Crandore Hub

cellGeometry

Geometric Single Cell Deconvolution

Deconvolution of bulk RNA-Sequencing data into proportions of cells based on a reference single-cell RNA-Sequencing dataset using high-dimensional geometric methodology <doi:10.64898/2026.01.24.701240>.

README

# Geometric single cell deconvolution

[![CRAN_Status_Badge](https://www.r-pkg.org/badges/version/cellGeometry)](https://cran.r-project.org/package=cellGeometry)
[![Downloads](https://cranlogs.r-pkg.org/badges/cellGeometry)](https://CRAN.R-project.org/package=cellGeometry)
[![Downloads](https://cranlogs.r-pkg.org/badges/grand-total/cellGeometry)](https://CRAN.R-project.org/package=cellGeometry)

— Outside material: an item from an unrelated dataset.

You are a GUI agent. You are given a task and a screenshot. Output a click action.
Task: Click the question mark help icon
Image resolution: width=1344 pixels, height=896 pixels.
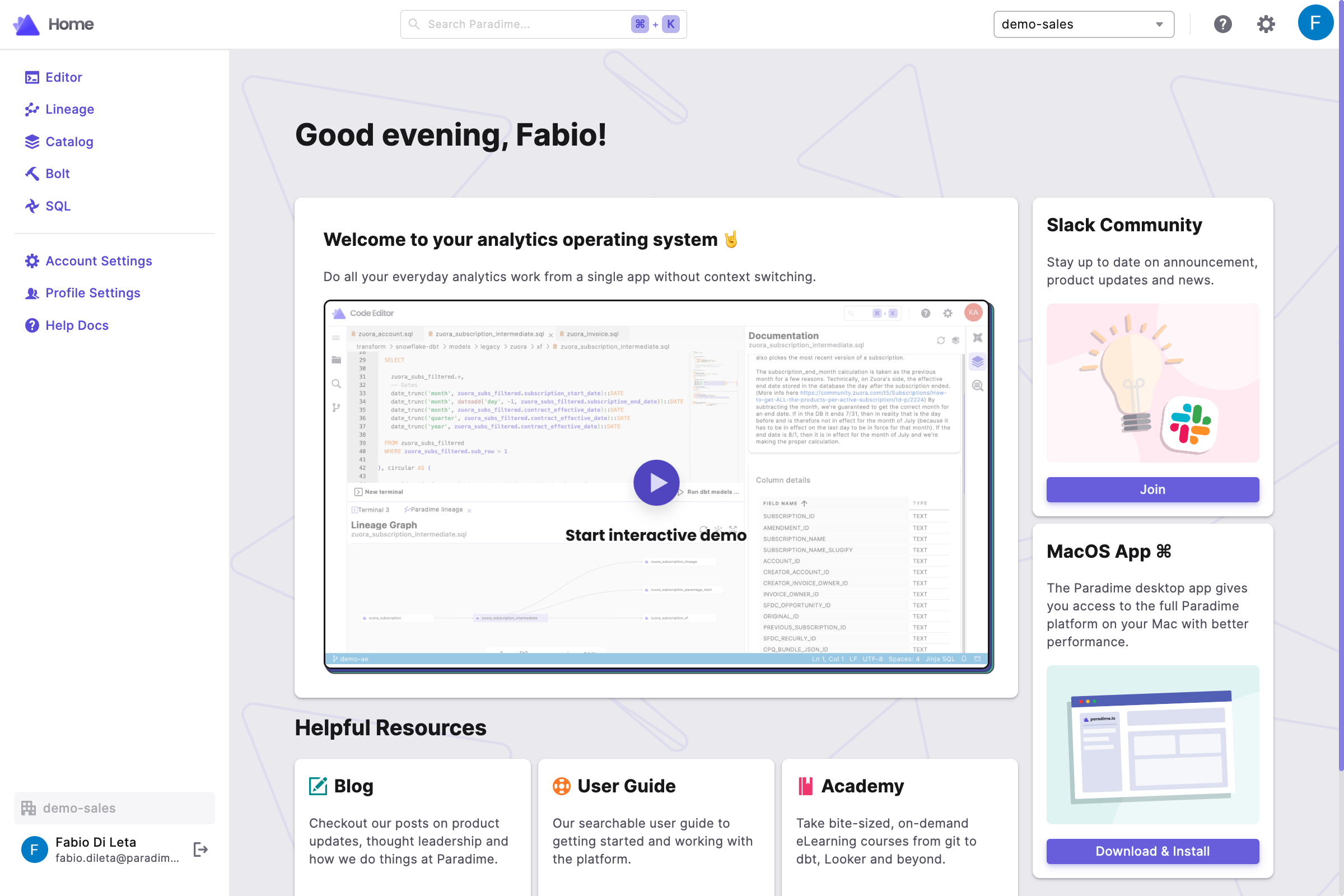pyautogui.click(x=1223, y=24)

Ultrafast deconvolution of bulk RNA-Seq datasets using a single-cell RNA-Seq
reference dataset in which cell clusters have been defined.

### Installation

Bioconductor version >=3.20 must be installed first for this package to install
correctly. For full package functionality, particularly with sparse matrices
stored on disc in the h5ad format, we recommend that the Bioconductor packages
zellkonverter, rhdf5 and HDF5Array must also be installed to be able to read
h5ad files. If you are using Seurat, then it needs to be installed. We also
recommend installing AnnotationHub to enable conversion of ensembl gene ids to
symbols.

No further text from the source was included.